Look! LOOOOOOOK!
I'm not holding my breath, but it would be nice if the media did their job and explained to the public the frame that Republicans are using in their campaign this year: namely, that the name of the game is to attack not Democratic candidates themselves, but people tangentially related to them:
- Keith Ellison is Louis Farrakhan!
- Plus, Keith Ellison got money from somebody who likes Hamas!
- Colleen Rowley has a volunteer who believes things that she doesn't!
- Some people said things about Amy Klobuchar!
- Some other people said things about Mike Hatch!
They can't draw attention to DFL candidates themselves, because by and large they are good candidates that people like and that have nothing to hide. Compared to some of the Republican candidates (Michelle Bachman, recently unhinged Alan Fine), it's really no contest who the more personable and mature candidates are. And running on the record? The national Republican record is a disaster, and the state record is not a whole lot better.
Republicans are scared that voters are finally going to hold them accountable for not being serious about our country's safety, not looking out for our infrastructure while playing games with our money (Bridge to Nowhere? Bungled Crosstown reconstruction?), getting the government involved in private matters where it shouldn't be involved, and letting the middle class languish while the top 1% of earners reap all of the rewards. And they should be scared. So all they have to run on is character assassination and mud-slinging.

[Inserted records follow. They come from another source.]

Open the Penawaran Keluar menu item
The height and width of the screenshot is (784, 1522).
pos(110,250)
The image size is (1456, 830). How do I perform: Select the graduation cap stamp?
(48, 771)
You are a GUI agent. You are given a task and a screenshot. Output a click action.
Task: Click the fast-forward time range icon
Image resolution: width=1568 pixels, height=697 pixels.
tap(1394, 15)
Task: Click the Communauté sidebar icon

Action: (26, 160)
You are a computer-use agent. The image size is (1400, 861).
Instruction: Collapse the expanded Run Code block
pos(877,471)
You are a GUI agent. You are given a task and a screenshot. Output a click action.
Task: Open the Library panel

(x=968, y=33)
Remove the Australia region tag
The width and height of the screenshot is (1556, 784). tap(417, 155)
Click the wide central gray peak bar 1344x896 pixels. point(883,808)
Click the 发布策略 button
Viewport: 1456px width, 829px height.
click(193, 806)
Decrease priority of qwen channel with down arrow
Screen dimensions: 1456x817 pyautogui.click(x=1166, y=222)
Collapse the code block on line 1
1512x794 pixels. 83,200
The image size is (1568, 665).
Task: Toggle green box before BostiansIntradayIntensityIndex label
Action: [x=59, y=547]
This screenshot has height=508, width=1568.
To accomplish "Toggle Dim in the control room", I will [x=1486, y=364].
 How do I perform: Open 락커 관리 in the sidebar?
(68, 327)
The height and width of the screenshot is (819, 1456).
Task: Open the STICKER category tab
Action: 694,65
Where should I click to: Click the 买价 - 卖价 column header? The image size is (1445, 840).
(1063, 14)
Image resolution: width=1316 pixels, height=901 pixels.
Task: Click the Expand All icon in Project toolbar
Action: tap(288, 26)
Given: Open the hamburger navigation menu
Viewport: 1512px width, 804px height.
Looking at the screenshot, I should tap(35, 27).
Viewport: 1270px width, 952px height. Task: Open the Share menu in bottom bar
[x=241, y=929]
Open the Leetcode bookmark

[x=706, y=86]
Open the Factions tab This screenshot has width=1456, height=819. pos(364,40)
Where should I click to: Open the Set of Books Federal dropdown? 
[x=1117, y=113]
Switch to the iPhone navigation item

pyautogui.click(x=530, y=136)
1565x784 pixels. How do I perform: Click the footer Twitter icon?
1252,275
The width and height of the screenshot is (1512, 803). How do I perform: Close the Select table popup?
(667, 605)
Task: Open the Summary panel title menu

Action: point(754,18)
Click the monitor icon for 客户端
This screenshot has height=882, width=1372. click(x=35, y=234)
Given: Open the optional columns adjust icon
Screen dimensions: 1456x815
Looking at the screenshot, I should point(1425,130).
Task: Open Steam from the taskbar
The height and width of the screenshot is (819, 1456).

The media typically responds to this by printing "he said, she said" stories that give ridiculous charges airtime, therefore validating them. That's not reporting; that's stenography. Reporting would be dismissing Alan Fine's outrageous statements and pointing out that there is literally no record of Keith Ellison saying anything anti-Semitic, and then refusing to give Fine coverage if he keeps on repeating this nonsense. Will it happen?